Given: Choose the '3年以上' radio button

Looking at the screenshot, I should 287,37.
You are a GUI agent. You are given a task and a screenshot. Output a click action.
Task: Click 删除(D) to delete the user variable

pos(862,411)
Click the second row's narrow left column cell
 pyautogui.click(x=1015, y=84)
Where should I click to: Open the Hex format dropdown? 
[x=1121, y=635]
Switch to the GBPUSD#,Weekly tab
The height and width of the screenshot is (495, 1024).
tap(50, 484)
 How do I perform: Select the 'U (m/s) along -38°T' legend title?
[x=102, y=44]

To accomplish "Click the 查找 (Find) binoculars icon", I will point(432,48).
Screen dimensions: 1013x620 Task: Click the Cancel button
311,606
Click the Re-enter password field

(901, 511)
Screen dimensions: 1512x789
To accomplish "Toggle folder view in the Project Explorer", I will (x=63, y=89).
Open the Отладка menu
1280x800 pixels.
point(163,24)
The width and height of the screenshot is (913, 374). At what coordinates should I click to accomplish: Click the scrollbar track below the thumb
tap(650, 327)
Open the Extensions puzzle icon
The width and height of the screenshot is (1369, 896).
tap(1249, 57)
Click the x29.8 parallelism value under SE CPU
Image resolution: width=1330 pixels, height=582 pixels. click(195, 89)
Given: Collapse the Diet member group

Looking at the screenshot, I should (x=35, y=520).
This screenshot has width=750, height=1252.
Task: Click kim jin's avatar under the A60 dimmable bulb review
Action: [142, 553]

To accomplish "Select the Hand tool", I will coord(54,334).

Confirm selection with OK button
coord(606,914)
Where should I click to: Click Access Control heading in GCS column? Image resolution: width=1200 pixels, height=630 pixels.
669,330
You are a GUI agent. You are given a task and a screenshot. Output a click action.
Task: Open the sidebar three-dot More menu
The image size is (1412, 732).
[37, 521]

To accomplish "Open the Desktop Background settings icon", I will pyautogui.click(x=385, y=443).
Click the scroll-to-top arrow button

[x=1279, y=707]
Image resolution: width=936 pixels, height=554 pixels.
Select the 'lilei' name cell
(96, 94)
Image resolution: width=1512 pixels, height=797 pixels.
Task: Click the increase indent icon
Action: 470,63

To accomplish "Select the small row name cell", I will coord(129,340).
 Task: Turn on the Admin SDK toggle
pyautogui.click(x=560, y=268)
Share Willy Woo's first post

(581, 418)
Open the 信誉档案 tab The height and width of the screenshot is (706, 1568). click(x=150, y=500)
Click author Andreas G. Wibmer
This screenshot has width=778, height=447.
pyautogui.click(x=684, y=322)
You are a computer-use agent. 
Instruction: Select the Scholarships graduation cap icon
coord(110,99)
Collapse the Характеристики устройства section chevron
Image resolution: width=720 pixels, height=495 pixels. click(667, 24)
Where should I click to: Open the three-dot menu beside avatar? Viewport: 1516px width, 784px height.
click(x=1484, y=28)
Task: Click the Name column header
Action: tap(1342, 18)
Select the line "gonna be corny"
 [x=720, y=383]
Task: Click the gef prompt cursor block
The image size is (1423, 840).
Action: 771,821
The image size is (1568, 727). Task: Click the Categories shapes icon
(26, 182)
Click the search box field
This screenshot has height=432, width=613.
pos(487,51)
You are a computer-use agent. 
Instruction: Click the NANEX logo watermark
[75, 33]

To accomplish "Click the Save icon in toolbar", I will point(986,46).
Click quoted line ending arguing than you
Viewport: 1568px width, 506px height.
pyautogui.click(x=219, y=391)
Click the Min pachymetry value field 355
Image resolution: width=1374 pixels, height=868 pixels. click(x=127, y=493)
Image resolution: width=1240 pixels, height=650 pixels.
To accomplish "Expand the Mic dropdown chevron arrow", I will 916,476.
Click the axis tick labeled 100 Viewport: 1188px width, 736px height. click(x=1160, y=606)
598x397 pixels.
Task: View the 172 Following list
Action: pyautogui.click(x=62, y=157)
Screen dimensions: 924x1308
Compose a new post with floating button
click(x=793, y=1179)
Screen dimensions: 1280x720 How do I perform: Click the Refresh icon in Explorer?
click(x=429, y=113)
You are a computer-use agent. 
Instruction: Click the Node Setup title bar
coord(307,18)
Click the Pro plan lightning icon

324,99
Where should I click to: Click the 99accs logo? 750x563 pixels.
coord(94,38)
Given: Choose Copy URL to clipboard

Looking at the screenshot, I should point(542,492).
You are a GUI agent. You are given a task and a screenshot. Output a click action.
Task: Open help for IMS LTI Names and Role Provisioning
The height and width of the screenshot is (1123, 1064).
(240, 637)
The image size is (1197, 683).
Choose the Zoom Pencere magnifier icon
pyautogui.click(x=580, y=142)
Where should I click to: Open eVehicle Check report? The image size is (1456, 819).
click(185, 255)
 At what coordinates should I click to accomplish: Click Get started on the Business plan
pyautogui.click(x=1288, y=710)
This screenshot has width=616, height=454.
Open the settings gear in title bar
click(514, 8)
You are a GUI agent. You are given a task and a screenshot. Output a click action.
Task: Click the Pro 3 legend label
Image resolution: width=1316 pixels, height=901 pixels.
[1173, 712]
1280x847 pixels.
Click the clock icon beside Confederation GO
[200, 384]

—————

Seleziona e trascrivi ogni riga qui sopra che contiene la parola "accomplish", rispettando maiuscole e minuscole.

To accomplish "Click the 查找 (Find) binoculars icon", I will point(432,48).
To accomplish "Toggle folder view in the Project Explorer", I will (x=63, y=89).
The width and height of the screenshot is (913, 374). At what coordinates should I click to accomplish: Click the scrollbar track below the thumb
To accomplish "Select the Hand tool", I will coord(54,334).
To accomplish "Open the Desktop Background settings icon", I will pyautogui.click(x=385, y=443).
To accomplish "Select the small row name cell", I will coord(129,340).
To accomplish "Click the Save icon in toolbar", I will point(986,46).
To accomplish "Expand the Mic dropdown chevron arrow", I will 916,476.
 At what coordinates should I click to accomplish: Click Get started on the Business plan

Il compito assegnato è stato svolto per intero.